So – we’re in election time – again! I was listening to the radio this week to a piece about how the different political parties have key messages which they want to get across. Because there are very strict rules about Party Political advertising during election periods, the Parties must try to get their slogans in to the interviews they give as often as possible. Like advertising slogans – but hidden. That’s why we – the great British public – get to hear these phrases repeated over and over again. This shows how important language is.

We see how important language is in dementia care as well. We know that the way we use words shapes our culture so we really must make sure we are using the right ones. Language changes and evolves over time, and it is quite easy to find ourselves stuck with words whose meaning has subtly changed because Society has changed. This is especially true with words we use all the time. We carry on using them because we always have. We don’t ask ourselves if we are saying what we really mean now in 2019.

For a long time, I have had my doubts about the words CARER. This is partly because, in the UK, it is used to describe two groups of people. Carers may either be people who are supporting a person in the context of an ongoing relationship, or they may be people who are doing a job for which they are paid. The Oxford English Dictionary definition is “a family member or paid helper who regularly looks after a child or a sick, elderly or disabled person”. (Even this does not include the friend or neighbour who may be offering the support).

But it is also because the word implies that “we are doing to rather than doing with” another person. And that is not what we are about.

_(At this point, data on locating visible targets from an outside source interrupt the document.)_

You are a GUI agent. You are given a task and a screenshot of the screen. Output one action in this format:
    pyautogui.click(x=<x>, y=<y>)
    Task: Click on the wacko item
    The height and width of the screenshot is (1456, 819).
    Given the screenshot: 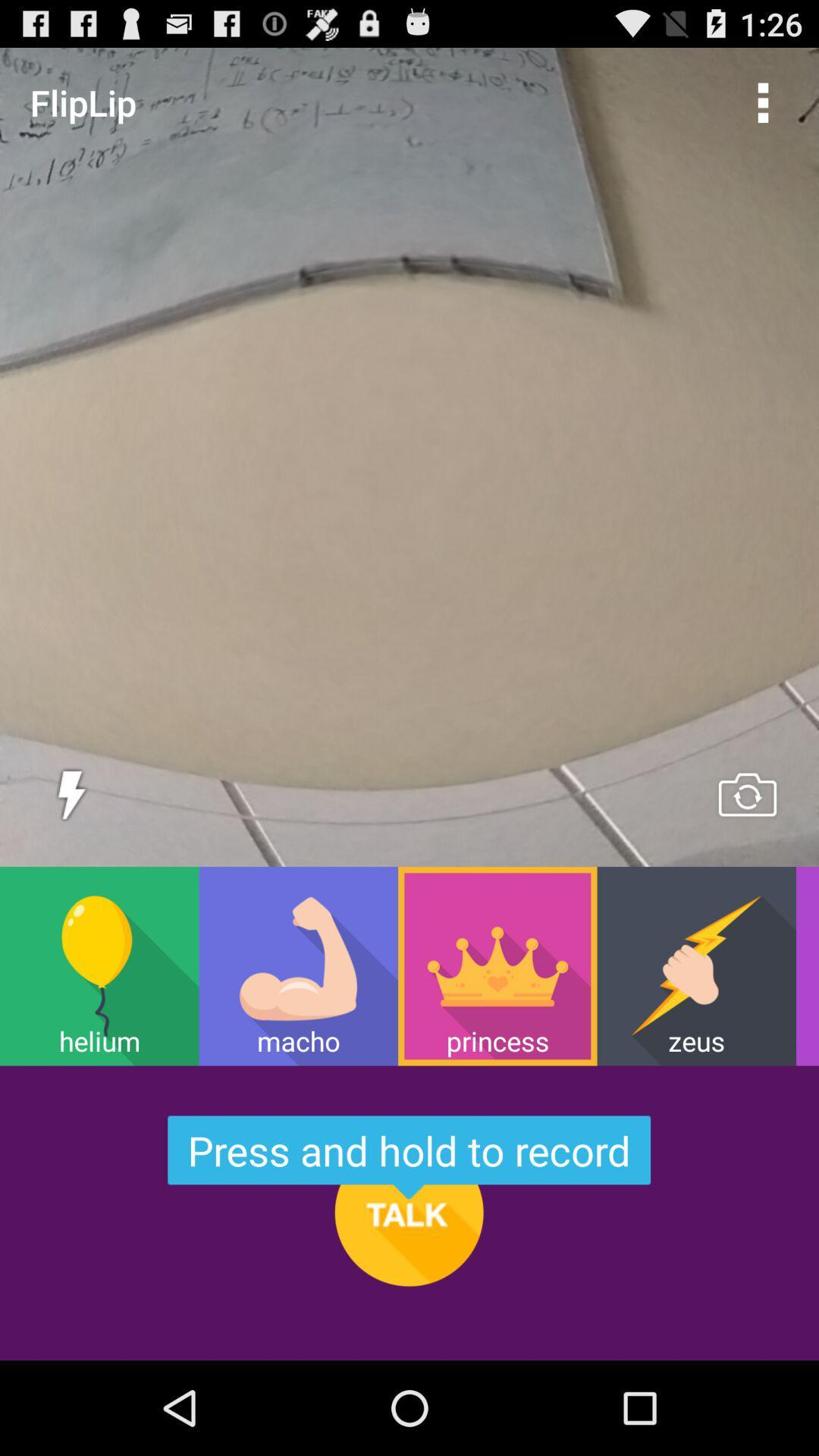 What is the action you would take?
    pyautogui.click(x=806, y=965)
    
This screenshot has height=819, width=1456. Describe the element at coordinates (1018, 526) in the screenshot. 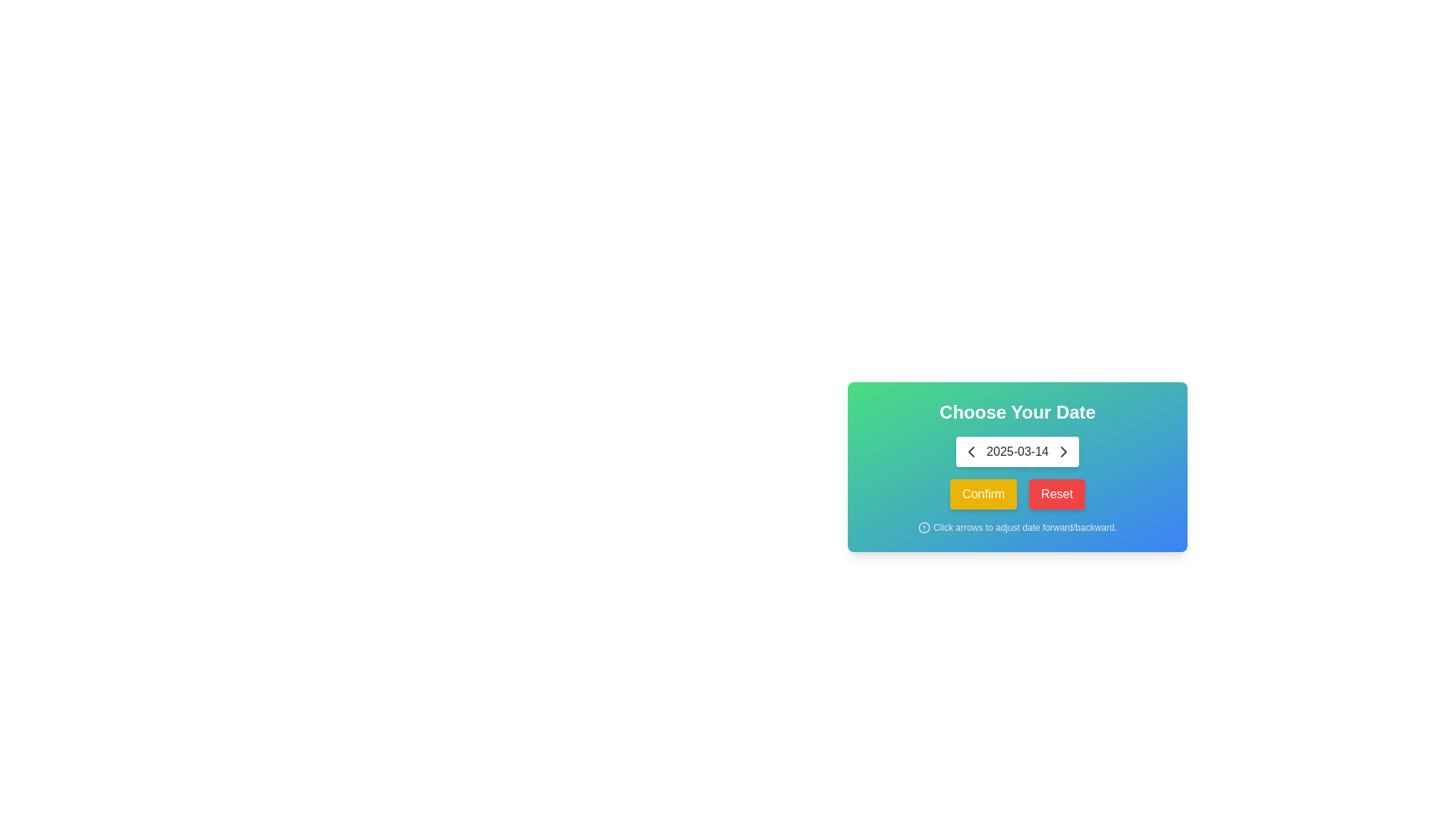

People with dementia are active on the internet now and they are becoming pretty vocal about this whole question of the word ‘care’. If anyone is interested, I would recommend looking at Their strap line is “Nothing about us without us”. Co-founder and C.E.O Kate Swaffer is an Australian. I am glad to say that among the various people from North America, Agnes Houston and James McKillop of the Scottish Dementia Working Group are active members of the Board. All these people are living with dementia.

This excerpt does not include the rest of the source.